Ask Lonely Planet: Where are the best ski destinations for non-skiers?

Every month in Lonely Planet Magazine, our panel of experts try to solve a reader's travel dilemma, like this one:

I'm looking for a good destination for skiing, where there's also plenty for non-skiers to do. Any ideas?
Michael Joseph, Nottingham

1. Innsbruck

Innsbruck in the Austrian Tyrol is a good bet. The city has twice hosted the Winter Olympics, in 1964 and 1976, and ski resorts close by include Seefeld and Igls, so there's no worries about the snow-based opportunities for fun. You can't miss one of Innsbruck's most impressive sights, the Bergisel-Schanze, the ski-jump stadium remodelled in 2002 by British-Iraqi architect Zaha Hadid. Once off-piste there's plenty to do, from strolling through the medieval heart of town to visiting the quirky Grassmayr Glockenmuseum, dedicated to the bell-making tradition of the local Grassmayr family. Innsbruck's most famous sight is the Goldenes Dachl, or golden roof, a three-storey balcony built in 1500 for the Tyrolean ruling family. If you've got little ones in tow, the Alpenzoo is an excellent diversion. The Penz Hotel has über-designed rooms. For more information, visit

Tom Hall, UK travel editor

2 Breckenridge

Colorado has some of the USA's best skiing, and historic towns that have lots to do off the slopes. For a lived-in town feel, try Breckenridge, a survivor of the 19th-century gold rush 80 miles west of Denver. The skiers with you can split time on fantastic mountains, with Keystone and the high-up Arapahoe Basin also nearby. For non-skiers there are shops, spas, indie films at the Speakeasy Theatre, art classes, outdoor ice-skating tours and the just-opened Gold Runner roller coaster through forested tracks by the slopes. You can then all enjoy happy hour and meals of elk at the Victorian antique-filled Hearthstone Restaurant. The Fireside Inn b&b is a good budget option with a hot tub and easy access to downtown, or stay through the weekend to take advantage of 'Sunday Sleepover' rates at One Ski Hill Place.

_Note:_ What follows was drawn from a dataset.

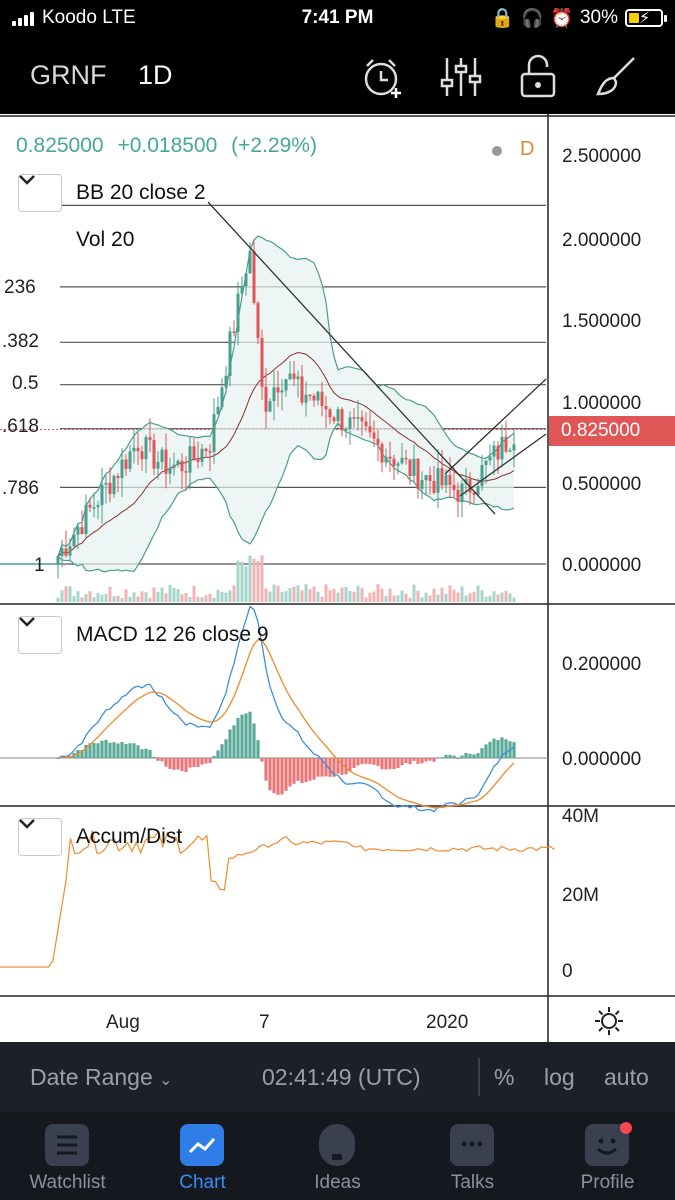 The image size is (675, 1200). Describe the element at coordinates (20, 488) in the screenshot. I see `fib-level-label: .786` at that location. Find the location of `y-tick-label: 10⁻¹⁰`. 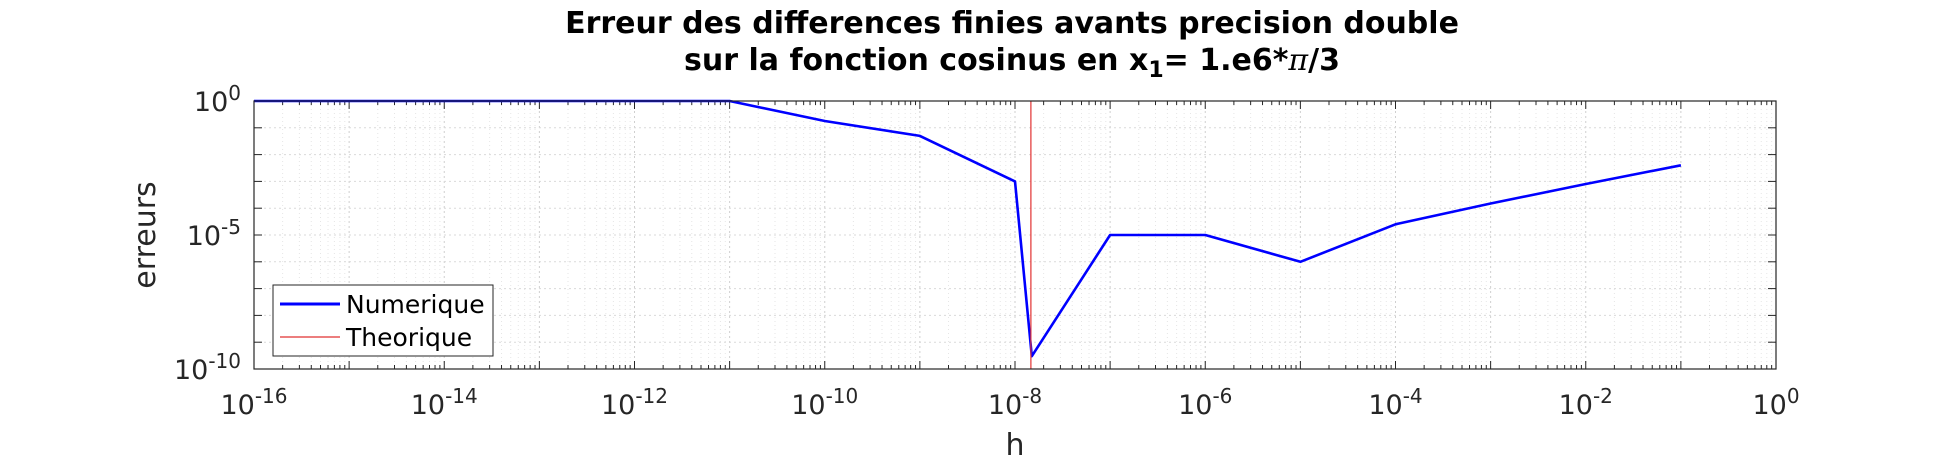

y-tick-label: 10⁻¹⁰ is located at coordinates (208, 368).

Robert Reid, US travel editor

3. New Zealand

Skiing in New Zealand is a bit different – the Southern Hemisphere season runs June to October for a start. Kiwis also base themselves in towns near the slopes rather than in purpose-built ski resorts. The Remarkables and Coronet Peak ski fields in the South Island are the best in the region and have courses for all levels; Coronet even offers night skiing. Nearby Queenstown has a reputation for adrenaline – try bungee jumping, caving, rafting, sledging, jet boating, zip-lining, skydiving and hang gliding. Arrowtown, a short jaunt away, has a settlement from the gold-rush era of the 1860s and nearby Gibbston Valley Winery produces some fine pinot noir. Back in town, there's a buzzing live-music scene, nightclubs, cafés and restaurants. Chalet Queenstown has great lake-facing rooms if you book early.